W lipcu zeszłego roku poproszono mnie o pomoc w sprawie tego teatru i skontaktowanie się z dyrektorem. Po wielu nieudanych próbach nawiązania połączenia przez e-mail i pocztę głosową zastanowiłem się nad swoją postawą. Zdałem sobie sprawę, że wciąż mam o nim negatywne wrażenie i brakuje mi miłosierdzia wystarczającego do przełamania jego barier. Bez prawdziwego miłosierdzia moje wysiłki mogłyby ciężko dotrzeć do jego świadomej strony.

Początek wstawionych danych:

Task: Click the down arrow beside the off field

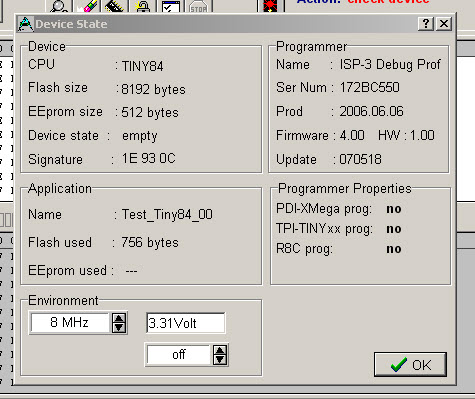Action: [x=220, y=360]
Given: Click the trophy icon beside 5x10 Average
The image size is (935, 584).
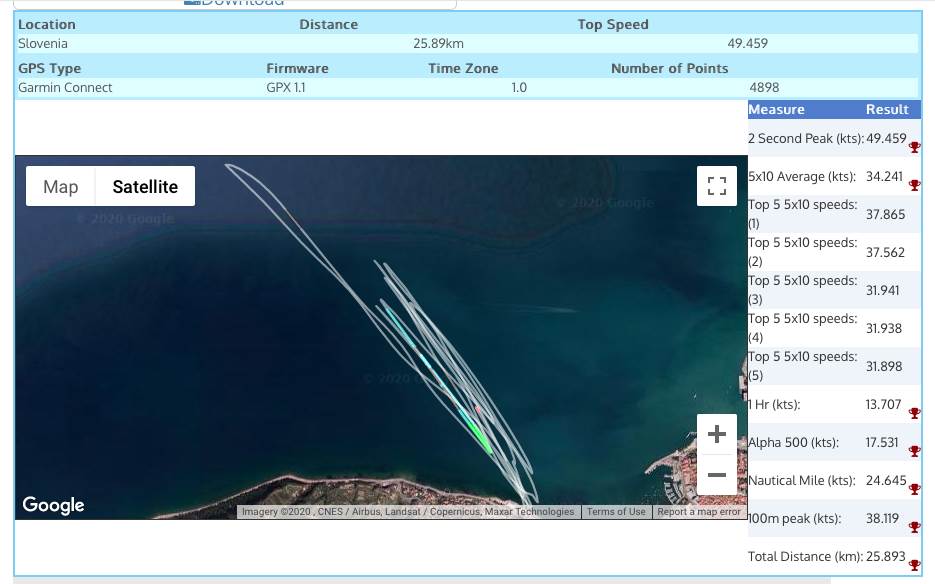Looking at the screenshot, I should (x=914, y=185).
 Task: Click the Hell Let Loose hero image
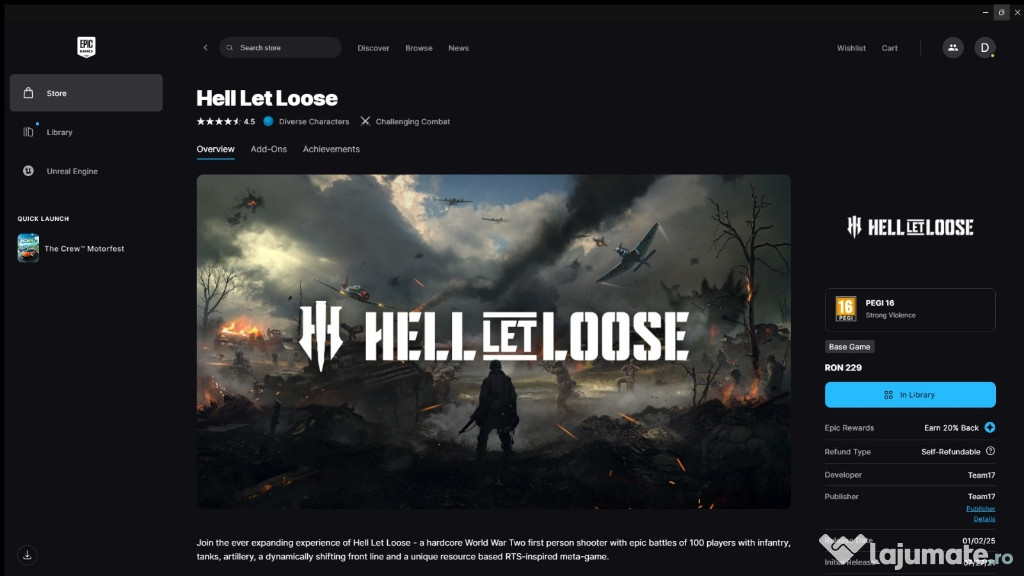[494, 342]
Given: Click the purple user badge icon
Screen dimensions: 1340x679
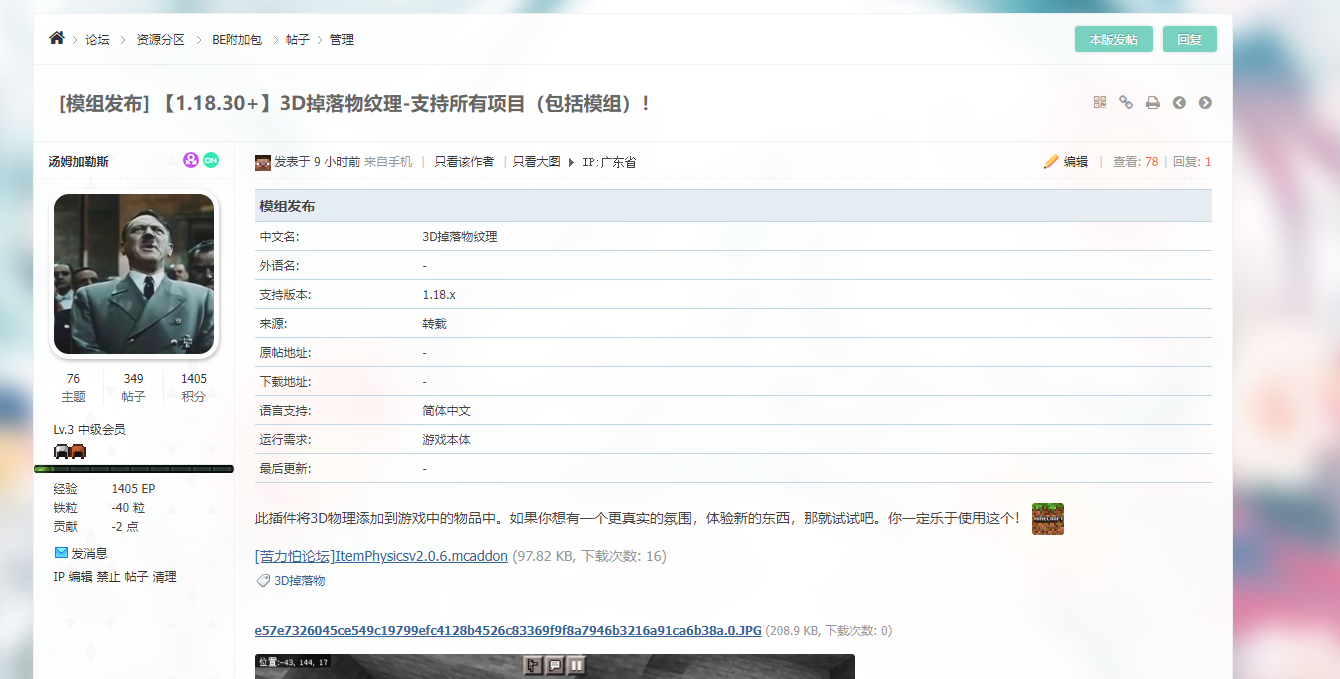Looking at the screenshot, I should (x=191, y=160).
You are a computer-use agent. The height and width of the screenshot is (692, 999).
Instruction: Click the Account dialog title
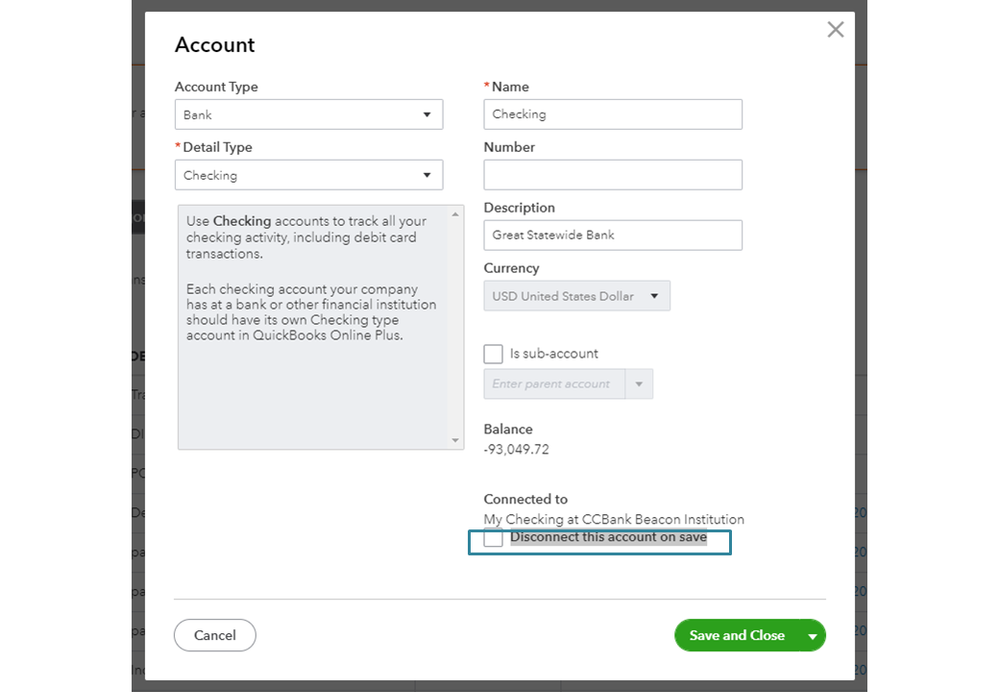[x=215, y=45]
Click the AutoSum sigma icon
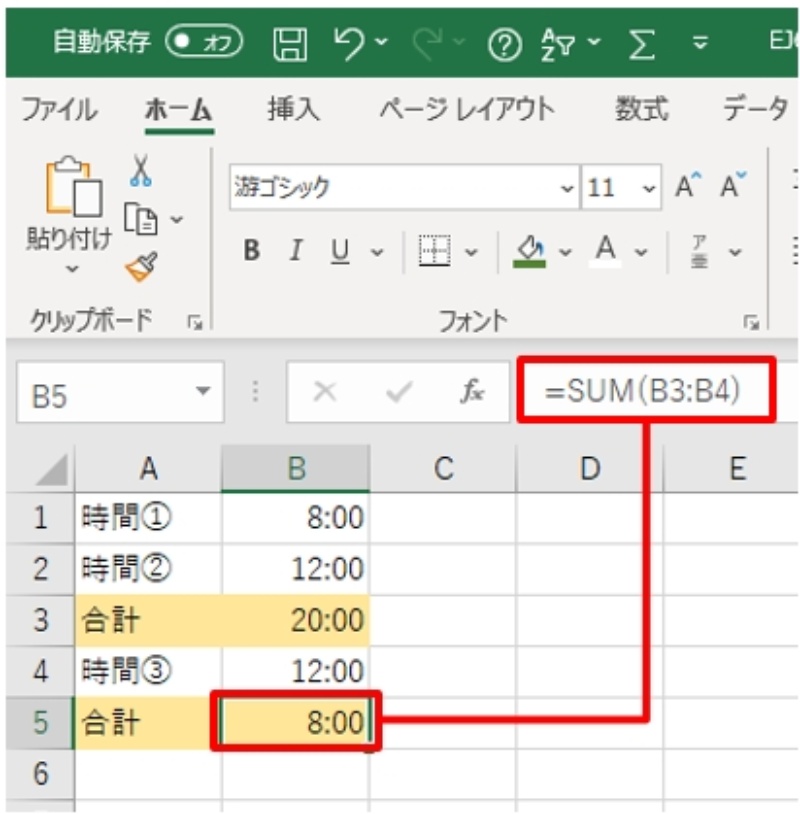Screen dimensions: 800x814 641,43
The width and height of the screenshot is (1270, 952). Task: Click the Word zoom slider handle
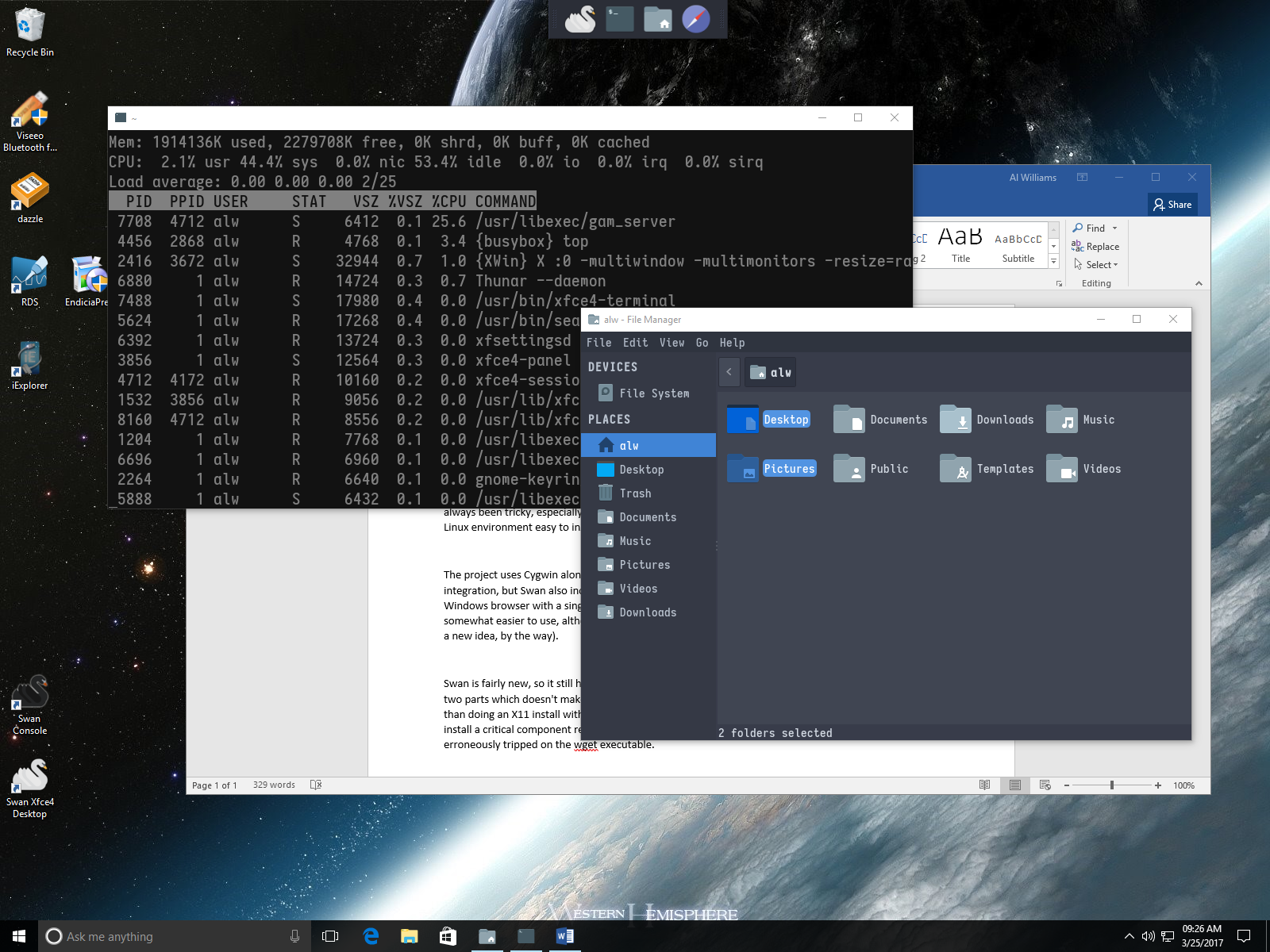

Później niektórzy praktykujący sugerowali napisanie listu do burmistrza, aby wywrzeć nacisk na teatr. Czułem, że nie byłoby to skuteczne, gdybyśmy to robili z w formie skargi, a nie z powodu miłosierdzia. W końcu wysłaliśmy list, a biuro burmistrza przekazało go tymczasowemu dyrektorowi generalnemu teatru, który zgodził się z nami spotkać. Wyjaśniliśmy prawdę jemu i jego asystentowi, ale nadal nie mogliśmy pokonać przeszkód i zapewnić teatru dla Shen Yun. To upomniało nam o konieczności szczerej kultywacji, zwłaszcza w odniesieniu do roli dyrektora w tej sprawie.

Relacja pomiędzy uczniami Dafa i zwykłymi ludźmi jest relacją zbawienia i bycia zbawionym.. Jeśli narzekamy na nie, zniżamy się do poziomu zwykłego człowieka. „Jedno qi nie może wpłynąć na drugie” (Wykład Siódmy, Zhuan Falun). Dlatego, nie możemy zbawiać ludzi. Uraza jest niestosowna dla praktykujących. Jest sprzeczna z Prawdą, Życzliwością i Cierpliwością, musi więc zostać wyeliminowana, gdyż uniemożliwia osiągnięcia doskonałości.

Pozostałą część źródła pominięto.